I’ll admit to being at something of a disadvantage in a discussion like this. I follow tennis, but on a Saturday in September, college football is going to draw my attention with baseball a close second, so I don’t understand the nuances of tennis etiquette. But as one who came of age watching Billy Martin and Earl Weaver work the umpires in baseball or Bob Knight let the officials have it in basketball, Serena’s racket slam didn’t even register with me. It was a championship battle, she was intense and emotions run high in these spots.
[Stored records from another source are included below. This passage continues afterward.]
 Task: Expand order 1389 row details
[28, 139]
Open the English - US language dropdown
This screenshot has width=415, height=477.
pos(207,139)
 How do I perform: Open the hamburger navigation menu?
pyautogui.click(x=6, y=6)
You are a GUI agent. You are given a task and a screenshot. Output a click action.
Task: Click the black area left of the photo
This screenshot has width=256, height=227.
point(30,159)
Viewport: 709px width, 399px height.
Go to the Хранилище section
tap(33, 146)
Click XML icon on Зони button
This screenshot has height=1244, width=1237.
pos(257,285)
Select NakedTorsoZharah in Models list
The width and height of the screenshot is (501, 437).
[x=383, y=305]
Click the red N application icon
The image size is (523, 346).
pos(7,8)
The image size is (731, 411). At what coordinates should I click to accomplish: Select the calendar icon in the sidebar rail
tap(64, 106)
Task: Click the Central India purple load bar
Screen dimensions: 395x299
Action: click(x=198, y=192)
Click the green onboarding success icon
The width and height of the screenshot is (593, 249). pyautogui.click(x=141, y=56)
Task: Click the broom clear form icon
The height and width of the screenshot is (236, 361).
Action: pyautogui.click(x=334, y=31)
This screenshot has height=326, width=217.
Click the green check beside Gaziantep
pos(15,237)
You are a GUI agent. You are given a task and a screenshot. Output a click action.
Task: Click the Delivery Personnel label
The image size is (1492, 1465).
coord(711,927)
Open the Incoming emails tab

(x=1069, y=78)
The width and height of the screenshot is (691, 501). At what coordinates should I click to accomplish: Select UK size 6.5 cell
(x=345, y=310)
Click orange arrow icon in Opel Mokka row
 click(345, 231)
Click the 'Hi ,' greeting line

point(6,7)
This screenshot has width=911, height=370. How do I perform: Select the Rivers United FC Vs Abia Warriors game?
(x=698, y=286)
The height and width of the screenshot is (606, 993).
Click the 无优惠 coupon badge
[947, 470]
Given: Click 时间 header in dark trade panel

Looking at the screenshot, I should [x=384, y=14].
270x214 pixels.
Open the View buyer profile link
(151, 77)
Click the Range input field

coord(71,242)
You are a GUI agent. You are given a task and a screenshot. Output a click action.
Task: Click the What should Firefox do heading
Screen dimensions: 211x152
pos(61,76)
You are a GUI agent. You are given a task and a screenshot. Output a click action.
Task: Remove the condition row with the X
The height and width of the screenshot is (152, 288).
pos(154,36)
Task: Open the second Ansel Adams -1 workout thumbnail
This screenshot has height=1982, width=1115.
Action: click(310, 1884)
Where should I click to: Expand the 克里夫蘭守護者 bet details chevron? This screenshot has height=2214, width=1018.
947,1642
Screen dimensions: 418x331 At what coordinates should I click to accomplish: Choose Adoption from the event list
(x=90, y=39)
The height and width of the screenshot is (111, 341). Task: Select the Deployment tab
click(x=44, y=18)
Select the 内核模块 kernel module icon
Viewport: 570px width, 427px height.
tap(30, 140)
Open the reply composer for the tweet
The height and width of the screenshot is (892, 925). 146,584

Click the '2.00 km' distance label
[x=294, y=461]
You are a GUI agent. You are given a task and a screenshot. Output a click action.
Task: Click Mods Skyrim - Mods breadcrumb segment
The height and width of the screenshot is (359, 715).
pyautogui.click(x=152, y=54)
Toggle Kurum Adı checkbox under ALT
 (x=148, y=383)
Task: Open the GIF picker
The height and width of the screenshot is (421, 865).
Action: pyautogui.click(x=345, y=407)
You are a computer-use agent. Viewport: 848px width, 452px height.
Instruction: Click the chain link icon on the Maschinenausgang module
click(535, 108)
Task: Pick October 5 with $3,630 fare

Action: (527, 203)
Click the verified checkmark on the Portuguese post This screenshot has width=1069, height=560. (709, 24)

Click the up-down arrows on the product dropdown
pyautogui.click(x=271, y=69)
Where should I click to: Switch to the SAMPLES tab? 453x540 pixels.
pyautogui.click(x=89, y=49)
It seems to me that Ramos could have cut her a little slack.
Furthermore, this code on coaching that tennis has reminds me of the silly rules the NFL has about stealing an opponent’s signals, the ones that created an uproar over the New England Patriots in 2007. Why are these rules necessary? If a tennis coach can communicate something to a player with a simple hand gesture that doesn’t slow down the game, what’s the problem? Subsequent reaction has confirmed my instincts—that this is a universally violated rule. If Ramos felt that strongly about it, a warning would have been more appropriate.
To me then, there are three takeaways from all this…
*Get rid of the restriction on coaching, with the caveat that it cannot slow the pace of the game from any reason (I dread any sport having to deal with their own equivalent of the constant mound visits that have become a such a drag on major league baseball). In fairness to Ramos, rules that no one enforces put umpires in a bad situation. It’s hard enough to decide if there is a rule violation, but this sort of unwritten rules then force the umpire to make a second decision—was the violation really bad enough to warrant substantive penalties?
*Look, I’ve been an umpire in baseball and even at the Little League level, I couldn’t stand it, with the constant drumbeat of criticism. I hate to go after umpires and I won’t be a part of the current drummed-up outrage over what his motivations might have been. But is it asking too much that umpires work exceptionally hard to not be noticed? It really seems to me this could have been avoided.
*It’s highly unlikely that any of this decided the final results of the match. Serena had already lost the first match and while she was still very much alive in this one, the penalties don’t explain why Osaka was able to win 6-2 and 6-4. If you want to argue the penalties took some momentum away from Serena and cost her a chance to comeback, that’s fair. But Osaka was a worthy champion in her own right.